All of which prompts the question, “what?”, and it does not seem interested in providing any answer. It’s all very strange, and in a way critic-proof because it doesn’t seem to be intended to make any sense or have any meaning beyond some at the time mildly flashy effects work and indulging Michael Jackson’s whims. Which I suppose it does, but that’s no help for us poor schlubs in the audience that just want to see the Smooth Criminal video, which, as you’ll remember, is a 30’s speakeasy inspired piece that in no way fits in with this weird sci-fi dystopia setting of the surrounding framework. What a very strange and sadly quite boring section.

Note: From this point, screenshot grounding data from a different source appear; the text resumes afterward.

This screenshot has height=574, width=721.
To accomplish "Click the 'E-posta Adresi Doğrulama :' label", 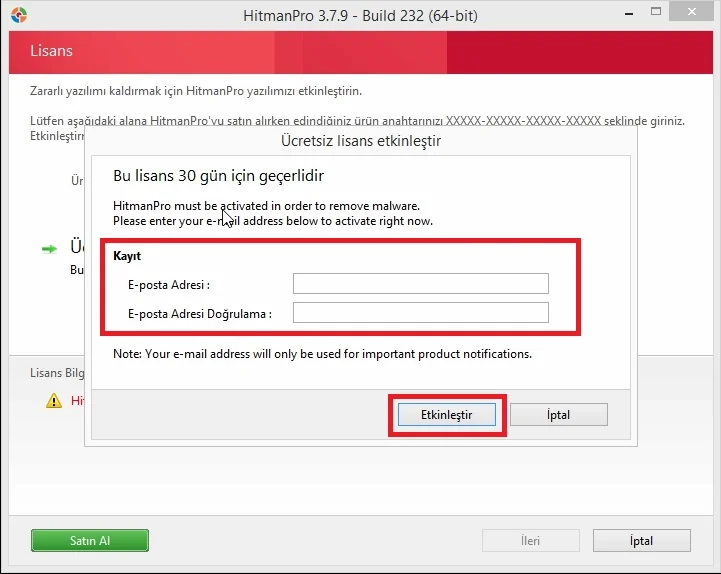I will (x=200, y=314).
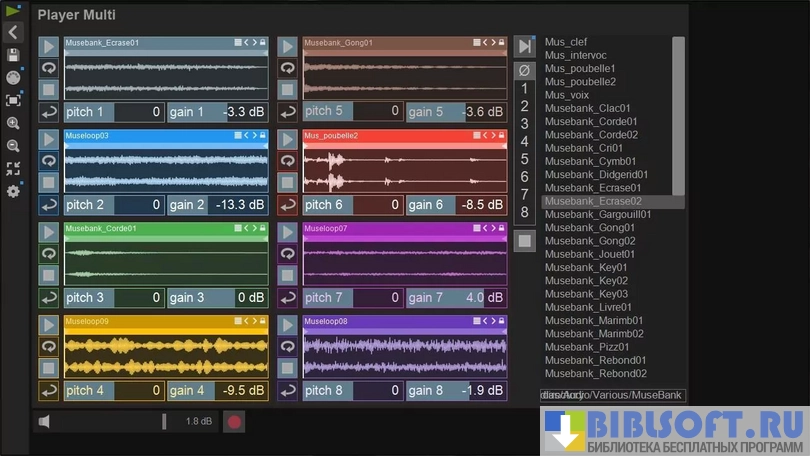Zoom out using the magnifier minus icon
This screenshot has width=810, height=456.
coord(13,146)
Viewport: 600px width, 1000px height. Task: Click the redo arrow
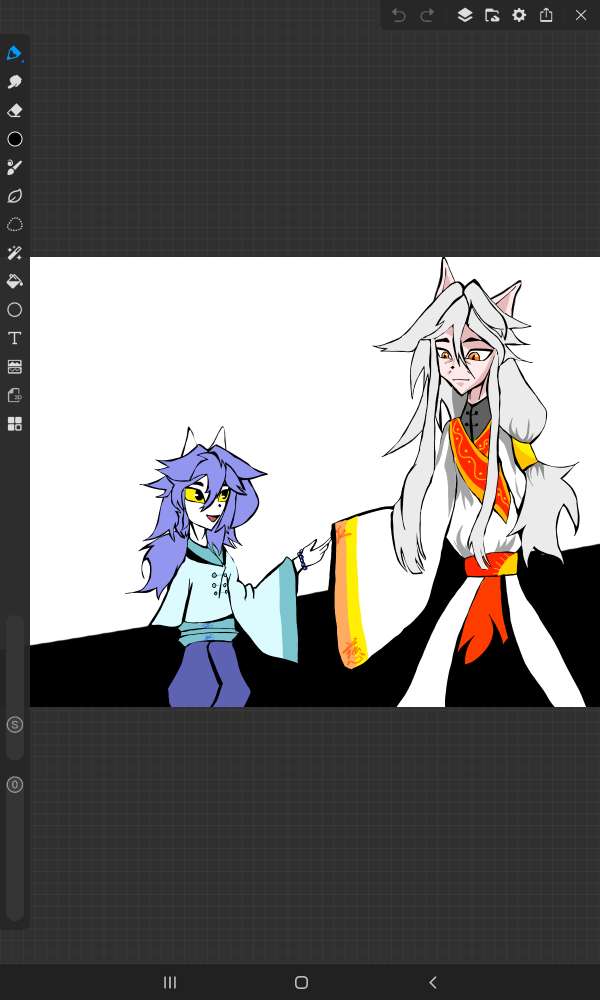coord(427,15)

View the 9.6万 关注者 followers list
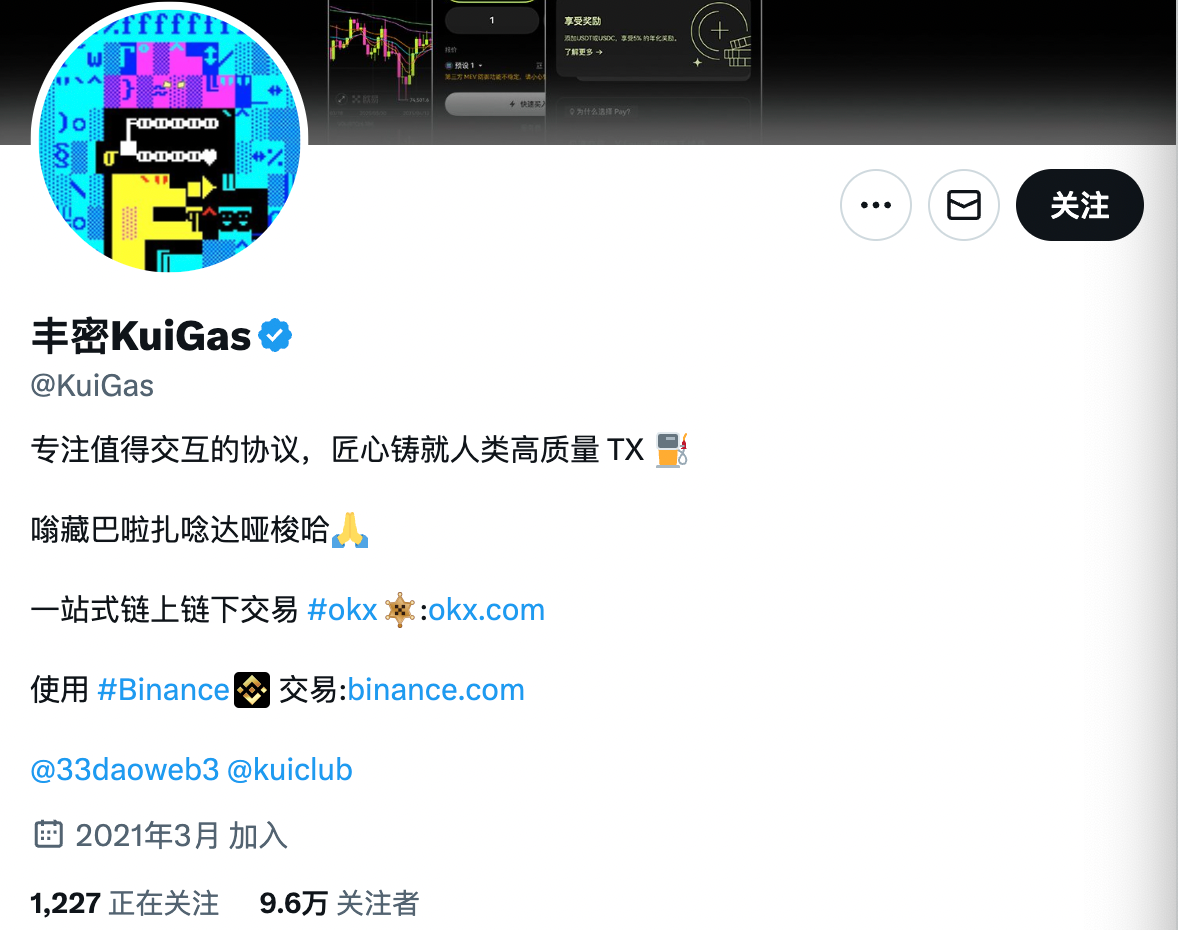pyautogui.click(x=339, y=903)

So, where would that leave Moonwalker, under ordinary circumstances? Probably more or less where it is now – much like The Wall, even for the most ardent fan there’s not much in the way of compelling reasons to watch this more than once as an idle curiosity, rather than playing an album. And after his trials for sexual abuse, where our legal department insist I point out he was acquitted? Well, I don’t hate it, but there’s not a huge number of reasons to dig up this piece of the past. Let it go. Let it go.